Oh, when I clicked the Skip button, I thought that meant Skip. So I just sent everyone on my Friend List a Christmas Party? Oh well, Happy Holidays one and all. I hope I didn’t offend any of you non-Christians. We do have a tendency to think it’s the only show in town. Well, at least I only have to clean my virtual toilet and buy some virtual snacks for the party.
What does this little button do? Nifty. And they won’t find out I removed them? No offense Dirk but since I haven’t spoken to you in 10 years, you don’t mind if I see what my other friends are doing, do you? You seem to join an awful lot of groups and causes and change your status a lot. I want to know if my real friend Nadine is sick because she ate too many burritos for lunch or if Roger finally got to take that nap after all. (Note: Dirk received the axe before I was told about Options for News Feed.)

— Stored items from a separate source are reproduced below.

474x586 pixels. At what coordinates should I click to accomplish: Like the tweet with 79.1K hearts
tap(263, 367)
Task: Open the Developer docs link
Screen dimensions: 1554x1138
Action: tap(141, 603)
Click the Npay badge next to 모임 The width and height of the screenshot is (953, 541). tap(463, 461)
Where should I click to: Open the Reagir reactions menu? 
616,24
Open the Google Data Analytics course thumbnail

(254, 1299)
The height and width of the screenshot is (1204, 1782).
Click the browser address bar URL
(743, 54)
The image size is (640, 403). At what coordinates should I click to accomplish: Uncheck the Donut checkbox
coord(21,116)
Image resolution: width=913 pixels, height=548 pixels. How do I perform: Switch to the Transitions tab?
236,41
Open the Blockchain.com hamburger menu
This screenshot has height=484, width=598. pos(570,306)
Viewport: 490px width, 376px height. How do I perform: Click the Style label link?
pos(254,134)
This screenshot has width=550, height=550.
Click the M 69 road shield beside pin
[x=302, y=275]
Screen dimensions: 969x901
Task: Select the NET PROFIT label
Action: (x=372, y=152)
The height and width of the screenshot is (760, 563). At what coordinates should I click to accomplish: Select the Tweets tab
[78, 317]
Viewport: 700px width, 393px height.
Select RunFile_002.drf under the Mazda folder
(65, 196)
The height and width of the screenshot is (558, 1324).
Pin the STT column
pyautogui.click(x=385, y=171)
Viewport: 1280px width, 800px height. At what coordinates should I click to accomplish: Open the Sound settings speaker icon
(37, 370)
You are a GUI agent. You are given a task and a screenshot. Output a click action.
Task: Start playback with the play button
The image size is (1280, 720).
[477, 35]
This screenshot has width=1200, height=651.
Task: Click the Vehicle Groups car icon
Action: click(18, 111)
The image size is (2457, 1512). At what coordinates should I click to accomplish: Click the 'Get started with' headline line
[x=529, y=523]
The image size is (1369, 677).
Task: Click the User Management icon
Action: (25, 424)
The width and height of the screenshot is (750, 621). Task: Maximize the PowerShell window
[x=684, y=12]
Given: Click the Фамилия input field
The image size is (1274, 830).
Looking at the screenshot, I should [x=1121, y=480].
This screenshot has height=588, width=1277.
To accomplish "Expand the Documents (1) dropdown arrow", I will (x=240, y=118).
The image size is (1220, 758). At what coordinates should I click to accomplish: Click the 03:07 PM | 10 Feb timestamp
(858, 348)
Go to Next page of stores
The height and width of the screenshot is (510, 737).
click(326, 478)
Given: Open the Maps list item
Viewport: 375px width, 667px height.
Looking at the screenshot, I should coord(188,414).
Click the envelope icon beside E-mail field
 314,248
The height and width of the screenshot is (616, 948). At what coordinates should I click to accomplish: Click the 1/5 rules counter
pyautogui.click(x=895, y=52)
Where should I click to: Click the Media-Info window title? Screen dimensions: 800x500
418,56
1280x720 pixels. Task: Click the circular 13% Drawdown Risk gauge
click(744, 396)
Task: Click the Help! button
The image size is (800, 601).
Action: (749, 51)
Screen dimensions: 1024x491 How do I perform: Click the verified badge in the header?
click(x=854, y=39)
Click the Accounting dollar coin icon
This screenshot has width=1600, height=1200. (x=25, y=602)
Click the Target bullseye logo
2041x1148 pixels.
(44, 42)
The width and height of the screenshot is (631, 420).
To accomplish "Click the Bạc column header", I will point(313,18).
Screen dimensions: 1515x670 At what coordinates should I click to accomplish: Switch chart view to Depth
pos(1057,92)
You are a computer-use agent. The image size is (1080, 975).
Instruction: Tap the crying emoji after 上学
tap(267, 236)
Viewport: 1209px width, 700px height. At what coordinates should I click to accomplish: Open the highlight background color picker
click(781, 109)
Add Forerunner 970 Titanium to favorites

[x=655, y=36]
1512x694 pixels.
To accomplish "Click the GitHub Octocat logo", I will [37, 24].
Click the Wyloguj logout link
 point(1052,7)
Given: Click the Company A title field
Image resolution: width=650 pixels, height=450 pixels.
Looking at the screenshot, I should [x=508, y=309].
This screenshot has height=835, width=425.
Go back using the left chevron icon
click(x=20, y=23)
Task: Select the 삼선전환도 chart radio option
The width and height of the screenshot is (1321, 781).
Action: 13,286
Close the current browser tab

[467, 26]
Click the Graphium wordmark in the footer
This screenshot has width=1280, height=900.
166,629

How did I get here anyway? Oh, yeah, it was that game of Scrabulous you challenged me to months ago. A game that took us weeks to each take a few turns. You were winning anyway so it’s a good thing the game got pulled. Phew, I almost dragged Mom into this just to play. I might have eventually Unfriended her like my friend Kate is thinking of doing to her mom. Go for it. It’s painless and she’ll never find out, except she probably will find out. I know she got upset about that photo of you and Shane where he proudly and publicly claimed you for his own, other guys be damned. If your mom wants to play in the kids’ sandbox, she’s going to have to deal.
Speaking of which, is there any way you can remove that photo of you grabbing my ass at Halloween. Sure it was fun, but look who popped up today—a client of mine making a Friend Request. Okay, yeah, that would be great. Confirm. It’s good thing I decided against posting that link to the Huffington Post of Obama shirtless with the comment “Hot Digity!”
No I did not meet the man of my dreams. Why do you ask? Jeez. No, I am still single if you must know. I was just trying to foil the advertisers by stripping down my profile to see if the ads changed to something less humiliating. But I do see that Craig and Samantha are No Longer In a Relationship. That’s too bad. I wonder if they know that we all know too.
So, you are alive and well after all. And successful I see. Boy, it’s been a long time. Remember in high school when we joked about how we’d marry each other if we were still single by the time we were 40? Whoa, who’s that gorgeous gal in your Photo Album. Oh…your girlfriend. Never mind.
Look, I gotta go straighten the books on my virtual shelf. I’ll have to get back to you on that Friend Request. I’m trying to remember if you were the one who stole Sarah’s jacket out of her locker in junior high or if that was someone else.